Despite the threats posed by climate change, the Isles of Scilly remain a must-visit destination for nature lovers and outdoor enthusiasts. Voted the most scenic destination of outstanding natural beauty in the UK, the islands offer stunning landscapes and diverse wildlife. Visitors can witness puffins nesting alongside grey seals, and snorkelers have the chance to explore the rich biodiversity of the underwater environment, including sightings of sharks and dolphins. The unique flora and fauna of the Scilly Isles make them a special place to visit, and efforts to preserve this natural heritage are ongoing.

For travelers interested in visiting the Isles of Scilly, there are several transportation options available. Visitors can choose to fly by helicopter or plane, or arrive by sea on the Scillonian III passenger ferry. Additionally, there are opportunities for island hopping with various boat services operating between the islands. Food is another highlight of a trip to the Scilly Isles, with fresh seafood from local fishermen a regular feature on menus. Camping by the sea offers a unique experience, with stunning views of white sand beaches and warm weather that makes the islands feel more Mediterranean than other parts of the UK. The availability of fresh, locally sourced ingredients adds to the appeal of dining on the islands.

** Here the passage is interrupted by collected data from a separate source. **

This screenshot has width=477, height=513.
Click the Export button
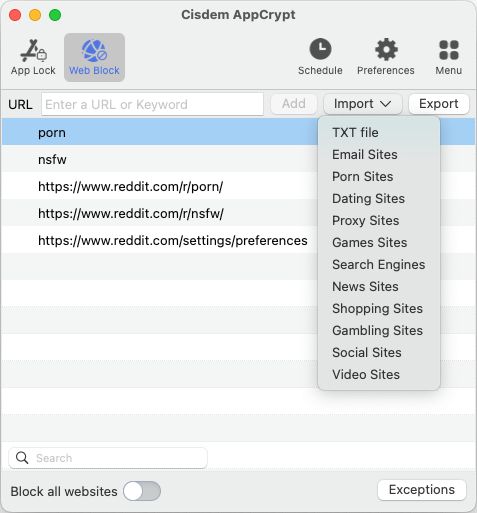pyautogui.click(x=439, y=104)
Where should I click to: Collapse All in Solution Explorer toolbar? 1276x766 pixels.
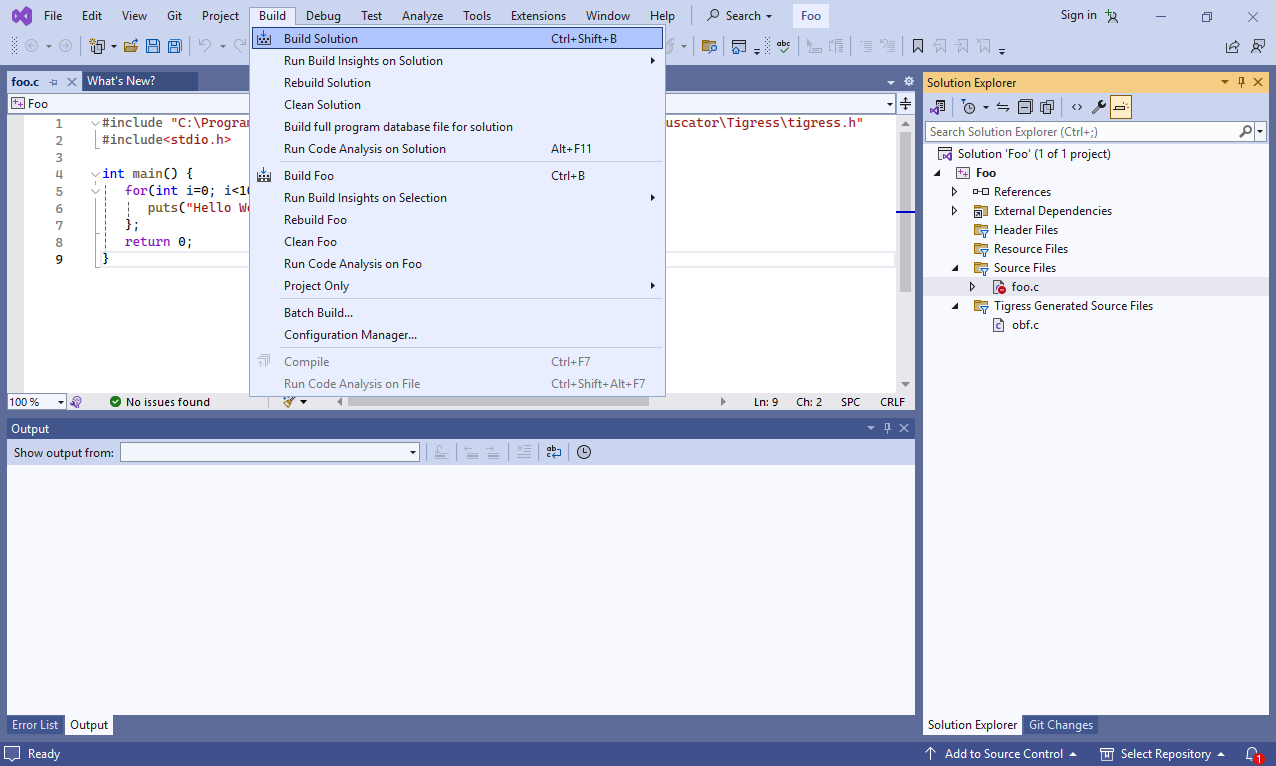coord(1025,107)
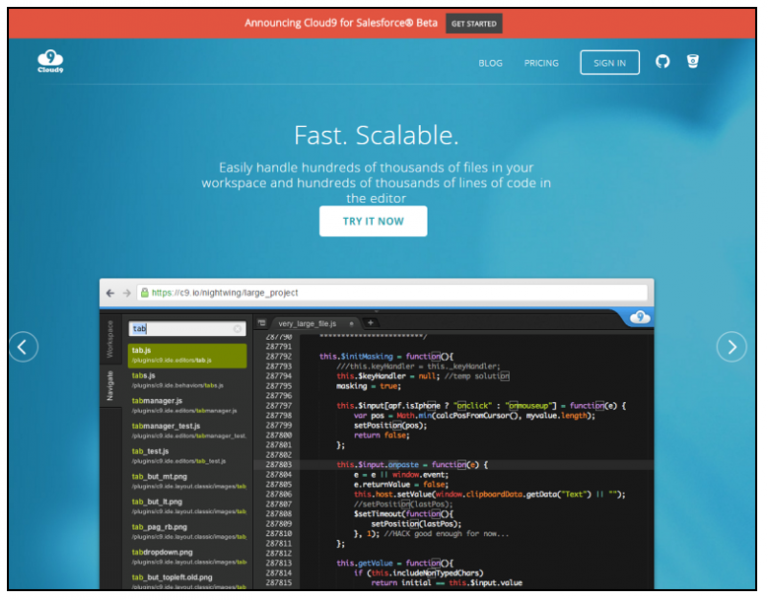Click the browser back arrow in the mockup
Screen dimensions: 768x600
(x=110, y=293)
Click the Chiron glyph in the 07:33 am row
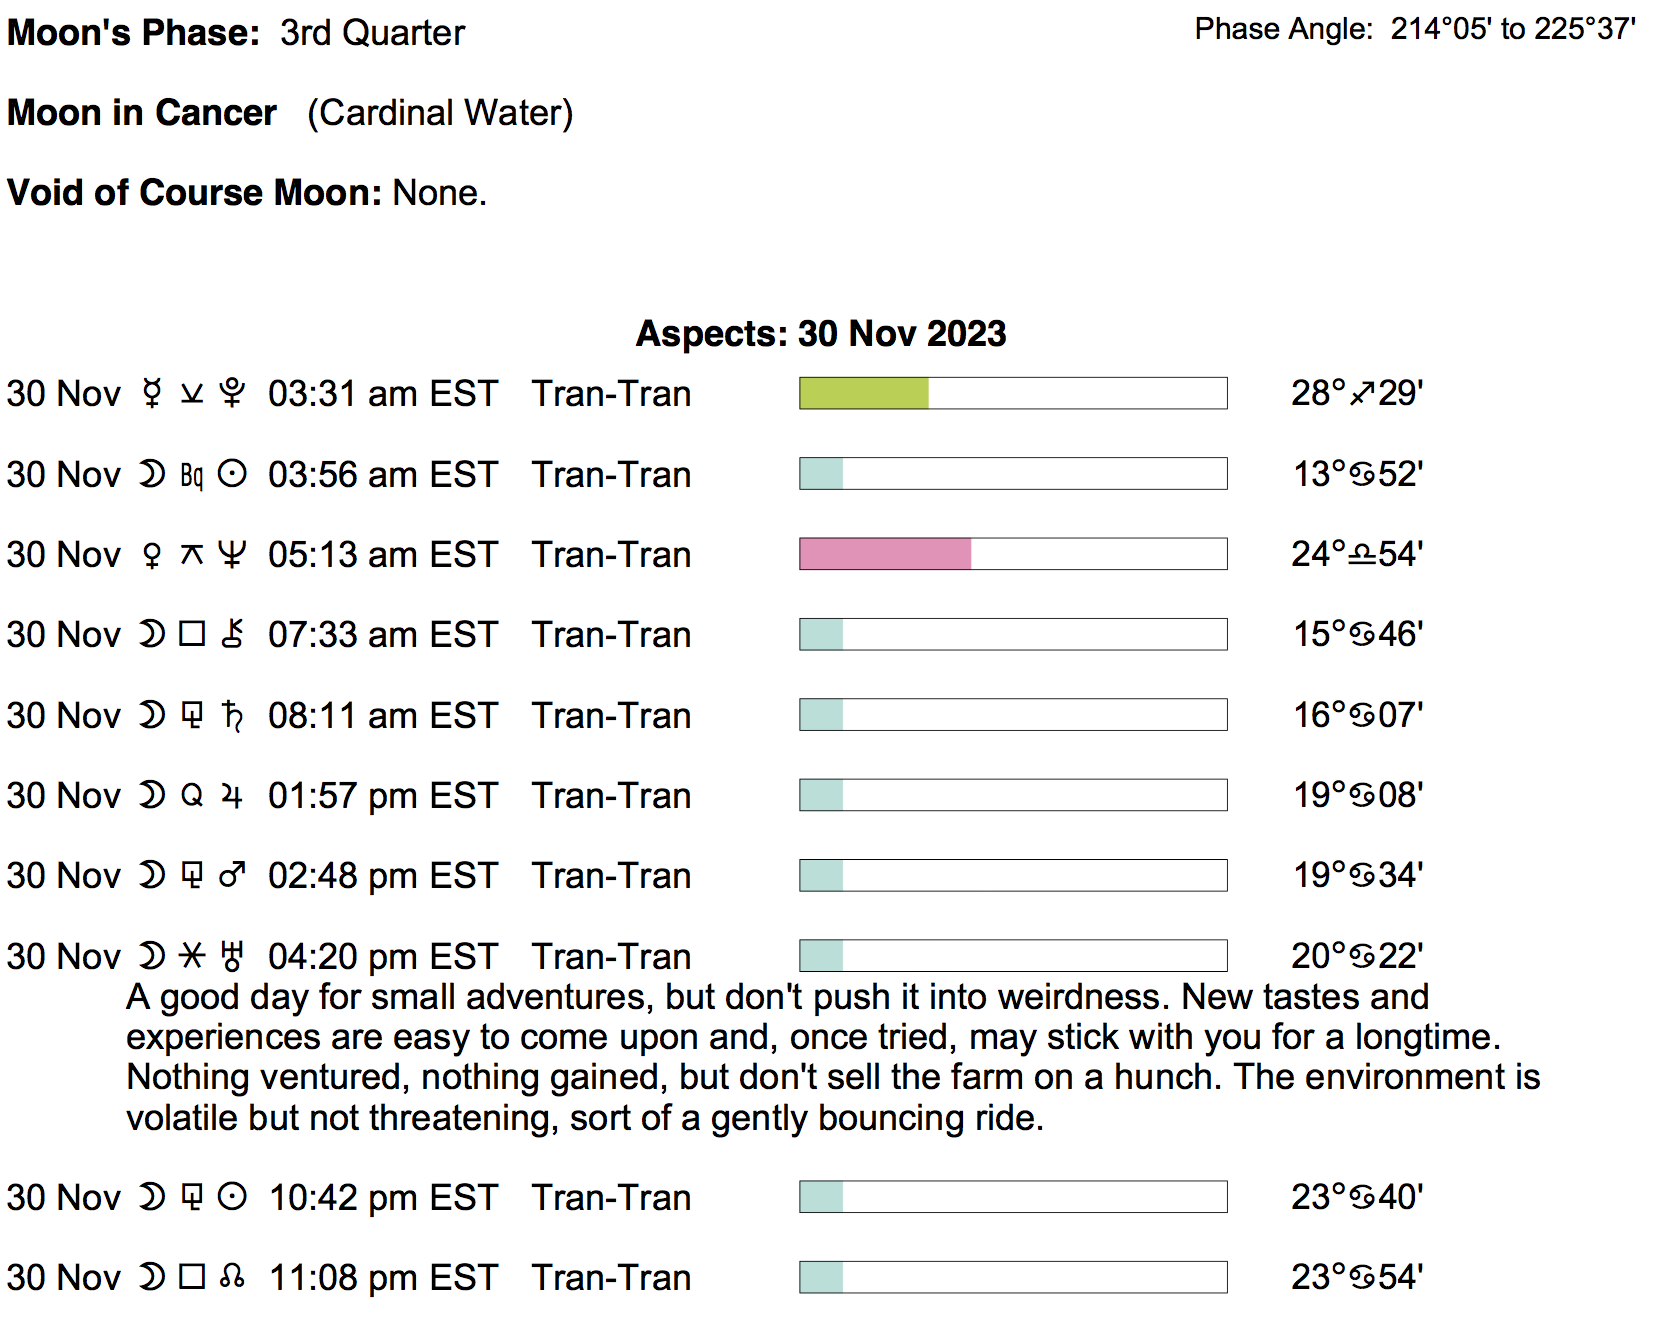Image resolution: width=1662 pixels, height=1328 pixels. click(x=232, y=634)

Travelers can plan a trip to the Isles of Scilly throughout the year, with a range of transportation options and activities to enjoy. Whether exploring the unique wildlife, relaxing on the beaches, or sampling the delicious seafood, the Scilly Isles offer a memorable and rewarding experience. As efforts to address climate change and protect the islands’ natural beauty continue, visiting the Isles of Scilly can also serve as a reminder of the importance of environmental conservation and sustainable practices. By supporting initiatives to mitigate the effects of climate change and preserve the beauty of the Scilly Isles, visitors can contribute to safeguarding this special destination for future generations to enjoy.